By Kenneth Rijock
MIAMI, USA — Reliable sources in the Moscow financial community have reported that the government of Russia is seriously considering imposing economic sanctions on the United Kingdom, upon the grounds that Britain is facilitating tax evasion by Russian nationals through its Caribbean Overseas Territories.
Apparently, many affluent Russian taxpayers are evading income tax on their earnings, and Russia intends to hold the UK responsible, as the scheme involves two British Overseas Territories, the British Virgin Islands, and the Cayman Islands.

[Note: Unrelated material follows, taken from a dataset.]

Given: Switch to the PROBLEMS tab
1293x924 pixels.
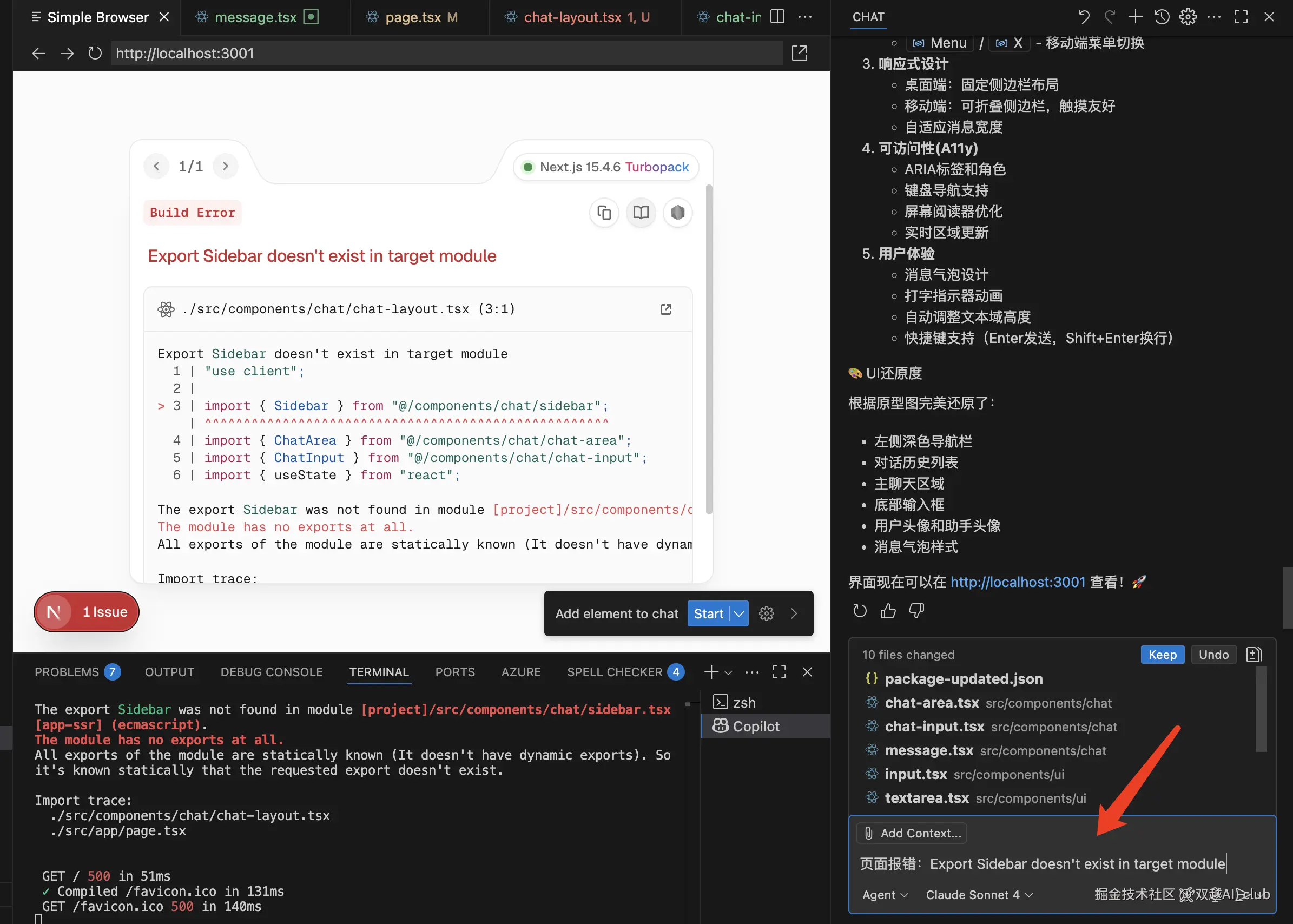Looking at the screenshot, I should 67,672.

According to individuals who are privy to the investigation, Russian nationals are purchasing BVI companies and, using the total anonymity associated with a BVI company, and its bearer shares, opening corporate accounts in the Cayman islands. The next result is that cash is transferred into, and held by an entity, whose beneficial ownership cannot be determined in any circumstances.

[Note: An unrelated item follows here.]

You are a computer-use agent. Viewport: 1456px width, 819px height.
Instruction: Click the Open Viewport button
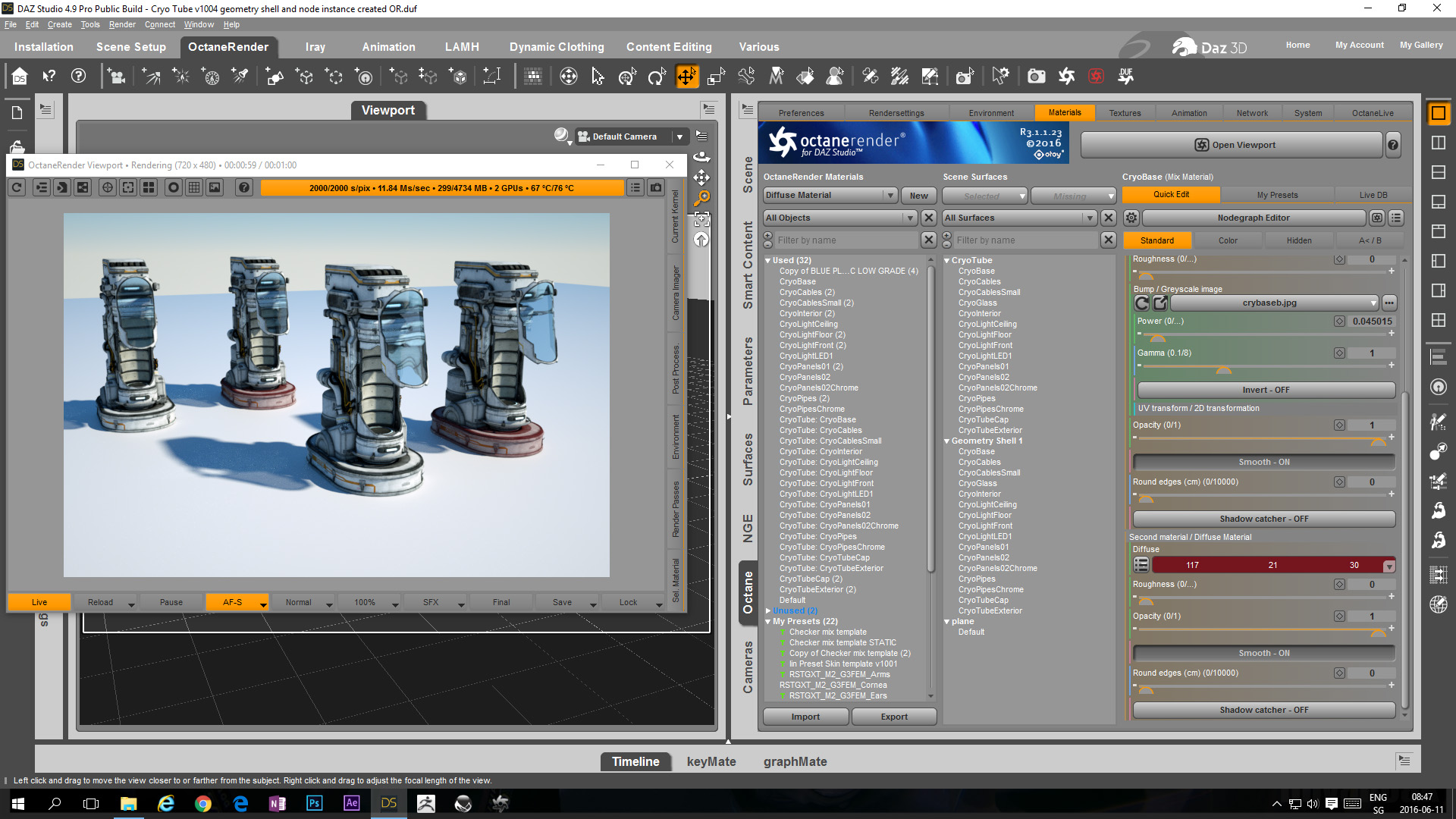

A financial services firm in the BVI is known to refer all its "corporate" clients to its office in Grand Cayman, where a bank account is arranged through a local financial services provider. Hundreds of millions of dollars have been hidden from view in this manner, and Russian law enforcement and regulatory agencies cannot ascertain beneficial ownership, even when they have the name of the corporation.

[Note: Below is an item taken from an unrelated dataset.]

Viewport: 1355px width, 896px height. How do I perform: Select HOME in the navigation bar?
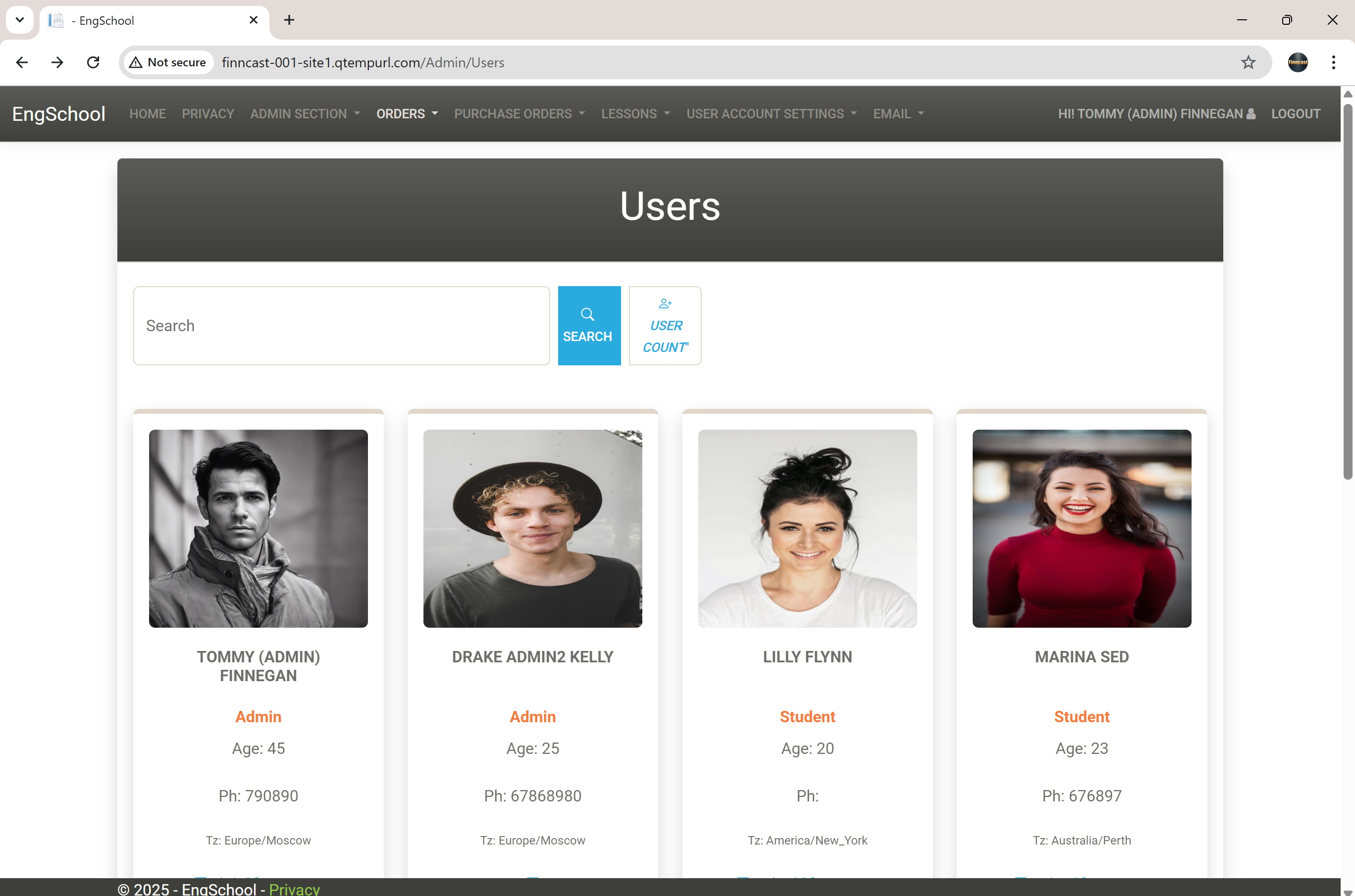tap(147, 114)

Russia is blaming the United Kingdom for failing to end local legislation that allows companies with bearer shares to exist in the BVI and that allows non-UK nationals to form such entities. Additionally, the Cayman Islands laws on banking and corporation secrecy and confidentiality, and that allow foreign entities to hold accounts there, are blamed as well.
Though both the BVI and the Cayman islands enjoy local autonomy, Russia considers the UK to be ultimate responsible, as both territories are British possessions and under British sovereignty. The extent of sanctions, and if and when they will be imposed upon the UK is not known.
Kenneth Rijock is a banking lawyer turned-career money launderer (10 years), turned-compliance officer specialising in enhanced due diligence, and a financial crime consultant who publishes a Financial Crime Blog. The Laundry Man, his autobiography, was published in the UK on 5 July 2012.